The Mikhlin multiplier states the following:
Let $m : \mathbb{R}^{n} \backslash \{0\} \rightarrow \mathbb{C}$ satisfy the following:
$$|\partial^{\alpha}m(\xi)|\leq C_{0}|\xi|^{-|\alpha|}, \forall \alpha \in \mathbb{N}_{0}^{n} \text{ i.e. alpha is a multi-index with } |\alpha| \leq n+2.$$ $$\text{ Then, for all } 1 < p < \infty, \exists B=B(m,n,p) > 0 \text{ such that } ||T_{m}f||_{L^{p}} \leq B||f||_{L^{p}}, \forall f \in \mathcal{S}(\mathbb{R}^{n}).$$
In proving this one considers a partition of unity as follows $\Psi \in C_{c}^{\infty}(\mathbb{R}^{n}),$ with support of $\Psi \subseteq \mathbb{R}^{n} \backslash \{0\}$ and $ \sum_{j=- \infty}^{\infty} \Psi(\frac{x}{2^{j}}) =1 \,\forall x \neq 0$. This can be choosen radial and non-negative.
Then defining $\Psi_{j}(x):= \Psi(\frac{x}{2^{j}})$ for $\Psi$ as above and observing that each $\Psi_{j}$ is supported in a dyadic annulus of size $2^{j}$ and given $j \in \mathbb{Z}, m_{j}(\xi):=\Psi_{j}(\xi)m(\xi)$
How the The Fourier multiplier of the above $m_{j}(\xi)$ is $m_{j}(D)$ How do we obtain $m(D)f = \sum_{j}m_{j}(D)f$ with convergence in $L^{2}$ (I know we have to use Plancherel and the Dominated Convergence Theorem somehow)

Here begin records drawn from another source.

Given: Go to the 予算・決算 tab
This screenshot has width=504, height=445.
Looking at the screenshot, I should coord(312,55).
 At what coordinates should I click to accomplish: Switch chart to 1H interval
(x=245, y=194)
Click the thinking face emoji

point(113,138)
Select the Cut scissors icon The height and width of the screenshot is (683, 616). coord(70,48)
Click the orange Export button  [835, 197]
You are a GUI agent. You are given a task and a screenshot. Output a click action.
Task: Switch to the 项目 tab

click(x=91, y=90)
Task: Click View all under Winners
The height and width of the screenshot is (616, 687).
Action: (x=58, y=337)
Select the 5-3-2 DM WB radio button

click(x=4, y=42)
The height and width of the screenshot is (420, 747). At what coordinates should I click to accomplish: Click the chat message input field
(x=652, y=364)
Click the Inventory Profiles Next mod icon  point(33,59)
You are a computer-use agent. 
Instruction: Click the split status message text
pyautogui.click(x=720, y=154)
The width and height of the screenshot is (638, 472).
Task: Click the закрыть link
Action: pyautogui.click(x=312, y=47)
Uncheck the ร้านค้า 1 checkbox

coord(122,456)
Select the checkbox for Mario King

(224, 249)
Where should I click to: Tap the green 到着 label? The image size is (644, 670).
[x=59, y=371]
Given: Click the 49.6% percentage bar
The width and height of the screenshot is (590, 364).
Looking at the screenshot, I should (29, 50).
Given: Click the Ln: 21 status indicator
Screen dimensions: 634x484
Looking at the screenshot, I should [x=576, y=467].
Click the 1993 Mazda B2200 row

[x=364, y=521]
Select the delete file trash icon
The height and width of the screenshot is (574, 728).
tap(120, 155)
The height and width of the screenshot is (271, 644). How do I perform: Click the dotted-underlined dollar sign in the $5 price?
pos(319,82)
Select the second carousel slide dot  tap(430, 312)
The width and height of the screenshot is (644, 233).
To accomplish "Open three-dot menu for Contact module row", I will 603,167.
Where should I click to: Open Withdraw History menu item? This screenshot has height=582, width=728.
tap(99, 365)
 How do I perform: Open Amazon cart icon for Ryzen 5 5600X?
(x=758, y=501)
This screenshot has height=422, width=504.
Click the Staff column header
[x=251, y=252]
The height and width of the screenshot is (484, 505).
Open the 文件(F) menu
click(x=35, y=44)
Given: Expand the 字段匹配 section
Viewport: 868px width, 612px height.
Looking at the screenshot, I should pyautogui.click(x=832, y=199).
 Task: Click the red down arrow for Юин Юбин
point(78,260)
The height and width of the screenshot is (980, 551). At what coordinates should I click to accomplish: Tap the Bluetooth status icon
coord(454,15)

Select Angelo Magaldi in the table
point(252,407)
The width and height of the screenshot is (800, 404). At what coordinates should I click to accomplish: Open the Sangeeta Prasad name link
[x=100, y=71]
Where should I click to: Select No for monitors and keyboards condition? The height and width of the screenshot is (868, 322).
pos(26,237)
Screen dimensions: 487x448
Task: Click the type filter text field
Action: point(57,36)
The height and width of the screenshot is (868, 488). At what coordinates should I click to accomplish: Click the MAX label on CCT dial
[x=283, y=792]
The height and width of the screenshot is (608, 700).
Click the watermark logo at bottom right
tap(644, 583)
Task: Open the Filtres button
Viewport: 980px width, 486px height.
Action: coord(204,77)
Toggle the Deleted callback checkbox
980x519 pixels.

As you mentioned, we can first apply Plancherel's theorem to work in the frequency variable. We now need to show that $$m(\xi) \hat{f}(\xi) = \sum_j m_j(\xi) \hat{f}(\xi).$$ Since $\sum_j m_j(\xi)$ converges to $m(\xi)$ pointwise a.e., it suffices to show that $\sum_j m_j(\xi) \hat{f}(\xi)$ is bounded pointwise by some $L^2$ function. Now, by the decay assumption on $m$, $m \in L^\infty$, so $m(\xi) \hat{f} \in L^2$. Since the $m_j$ are nonnegative and sum to $m$ pointwise, it follows that $$\sum_{j = -N}^N m_j \hat{f} \leq m\hat{f}\qquad \text{a.e.}$$ so since $m\hat{f} \in L^2$, we can conclude.